Film - Anna and the Apocalypse - a zombie movie with heart and rhythm
At a soup kitchen in Little Haven, Scotland, Santa’s spreading more than just festive cheer. Across town, school leaver Anna (Ella Hunt) is forced to put her gap year plans on hold when zombies tie her and best friend John (Malcolm Cumming) down to the bowling alley where they work after class. Together with activist Steph (Sarah Swire), filmmaker Chris (Christopher Leveaux) and ex-boyfriend Nick (Ben Wiggins), Anna must make their way back to school so that Anna can reunite and reconcile with her father, Tony (Mark Benton), with whom she argued the night before as he prepared to chaperone the Christmas dance.
The words Scottish cinema are likely to conjure one of two images: the classic scenes of Peter Riegert stargazing from fictional Ferness in Bill Forsyth's Local Hero or the rather more iconoclastic introduction to Ewan McGregor as he crashes down Princes Street in Danny Boyle's Trainspotting. A few recent films such as Sunshine on Leith and Under the Skin have helped to redefine Scotland for modern audiences but few are likely to have a more resounding influence on how the country is perceived overseas than Anna and the Apocalypse -- John McPhail's Yuletide zombie musical. You can now add a third: Hunt wielding a bloodied candy cane against a throng of Christmas-jumpered undead.

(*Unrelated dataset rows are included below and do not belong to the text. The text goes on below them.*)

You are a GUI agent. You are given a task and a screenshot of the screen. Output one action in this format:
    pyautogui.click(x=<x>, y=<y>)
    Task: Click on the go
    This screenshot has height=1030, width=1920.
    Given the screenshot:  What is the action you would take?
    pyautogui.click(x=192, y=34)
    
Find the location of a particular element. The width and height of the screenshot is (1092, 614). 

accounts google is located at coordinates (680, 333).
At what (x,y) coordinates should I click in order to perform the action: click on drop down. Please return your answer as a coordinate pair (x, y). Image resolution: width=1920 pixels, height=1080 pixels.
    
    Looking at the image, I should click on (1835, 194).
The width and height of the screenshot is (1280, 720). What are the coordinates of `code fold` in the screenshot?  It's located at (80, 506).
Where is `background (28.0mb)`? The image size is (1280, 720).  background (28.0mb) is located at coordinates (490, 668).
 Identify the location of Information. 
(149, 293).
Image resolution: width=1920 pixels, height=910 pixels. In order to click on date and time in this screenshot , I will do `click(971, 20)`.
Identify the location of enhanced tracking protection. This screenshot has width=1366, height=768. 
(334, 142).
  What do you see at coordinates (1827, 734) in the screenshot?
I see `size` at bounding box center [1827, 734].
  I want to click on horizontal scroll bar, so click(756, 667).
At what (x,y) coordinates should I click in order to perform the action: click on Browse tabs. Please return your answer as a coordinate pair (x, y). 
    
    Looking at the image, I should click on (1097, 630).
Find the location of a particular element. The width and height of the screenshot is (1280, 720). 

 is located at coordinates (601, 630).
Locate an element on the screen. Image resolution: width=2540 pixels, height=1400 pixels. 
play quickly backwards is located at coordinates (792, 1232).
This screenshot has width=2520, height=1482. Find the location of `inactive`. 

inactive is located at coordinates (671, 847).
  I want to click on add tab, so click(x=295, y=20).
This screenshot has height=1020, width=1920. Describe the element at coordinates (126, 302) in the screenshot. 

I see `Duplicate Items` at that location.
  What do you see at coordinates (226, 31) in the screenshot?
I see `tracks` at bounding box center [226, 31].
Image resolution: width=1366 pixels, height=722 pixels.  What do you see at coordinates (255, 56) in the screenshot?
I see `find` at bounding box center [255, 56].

To focus on the apocalypse, however, would be to do Anna a disservice, for as effectively as the zombie interlopers are handled they are but one small element in a remarkably multifaceted movie -- the dead don't even rise until the film's second act. Prior to this, director John McPhail, working from a script by Alan McDonald and the late Ryan McHenry, who inspired the feature film with his BAFTA-winning short Zombie Musical, establishes an appealing and genuinely affecting cast of characters who seem surprisingly relatable, even as they're bursting into song -- or later -- leaping into action. It's also pleasingly Scottish, even if Hunt herself is actually English, with Paul Kaye playing the school's villainous headmaster, Mr. Savage, like some sort of deranged Beano character.
As for the songs themselves, Roddy Hart and Tommy Reilly have gone above and beyond to deliver one of the best original soundtracks of the year. Catchy and accomplished in their own right, each song also propels the plot forward while providing an opportunity for the cast to develop their characters and the choreographer (Swire again) to stage a dynamic showstopper. There are a number of standouts, most of them in the near faultless first act, with Hollywood Ending and Beautiful Day springing immediately to mind. Of the extremely talented young cast, Marli Sui is perhaps the most underserved, separated from her cohorts for the majority of the second act and almost lost in the third, but her character’s performance of It's That Time of Year -- the unassuming title belies a spectacularly salacious solo in the vein of Santa Baby -- steals the show regardless.
As promising as Anna and the Apocalypse is in these early stages, evoking and occasionally equaling everything from Shawn of the Dead to Buffy the Vampire Slayer's Once More With Feeling, the premise struggles to sustain itself across its relatively light ninety minutes. Cinematographer Sara Deane does a tremendous job of making Little Haven (actually Port Glasgow and Greenock) cinematic, whether lensing a bowling alley or a cemetery, she struggles -- as do McPhail, McDonald and their cast -- to keep things interesting upon the characters' return to school. That said, for a film that succeeds on so many other levels, it's hardly the end of the world.